RANCHO SANTA FE — The June 3 meeting of the Association looked more like a Jimmy Buffet concert than a board meeting. That was because the board members had declared it “Aloha Thursday,” encouraging everyone to wear Hawaiian shirts, which all of the men did as did many members of the staff. The women also dressed appropriately. Kim Higgins wore large Hawaiian seed beads and Deb Plummer donned a pantsuit with a tropical shirt.
The mode of dress set the mood of the meeting, which was light-hearted.
Three of the board members, Bill Beckman, Higgins and Tim Sullivan, have declared they have “senioritis,” with only one more Association meeting left before their terms expire on the board.
Still, they did make some decisions including allowing about $150,000 from the open space fund to be used for upgrades for the Osuna Adobe.
Assistant Planner Nikki Flynn, who gave the presentation at the meeting, said the Osuna Committee wants to move ahead on updating and relocating the electric panel from the wall of the adobe, installing a fire hydrant, a backflow preventer and improving the driveway.
In Flynn’s photo presentation of the current electric panel on the adobe, it is clear it needs to be updated and relocated.
“The electric will be undergrounded and away from the adobe,” she said. It will be laid in a trench and then hidden by another small wall or something similar.
Director Dick Doughty asked if electricity in the adobe was necessary seeing as it was the plan to keep the Osuna Ranch as authentic as possible.
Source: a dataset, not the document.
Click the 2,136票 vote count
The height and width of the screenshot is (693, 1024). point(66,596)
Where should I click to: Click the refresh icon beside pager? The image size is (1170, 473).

“Yes,” Ivan Holler, covenant planner, said. “We have ad hoc meetings there.”
Doughty asked: “Why not oil lamps?”
Holler said that at other historic buildings in other places, while the lighting looks like oil lamps, they are actually electric.
Flynn said the work should begin as early as July.
“The first phase will be the fire hydrant and backflow with work in July and August,” Flynn said. “The driveway in August or September and the electric panel in October.”
Doughty expressed concern that because there are not firm bids for the project that perhaps the Association should wait until there are some before letting the $150,000.
“Allocating the money might be putting the cart before the horse,” he said.
Holler assured him that there have been preliminary bids, and that he is confident about the price of the improvements.
The Osuna Committee has been working to complete Phase 1 of the project, which included getting a Major Use Permit/Lot Spilt application from the county. The county on April 2 approved the Association’s application, which allows the existing horse keeping operations to continue, as well as the tentative parcel map that will split off 3.6 acres of the property.
For the final part of the approval, the Association must satisfy the conditions approved by the county, including driveway improvements from the main gate at Via Santa Fe and the design and installation of the backflow preventer, waterline and fire hydrant.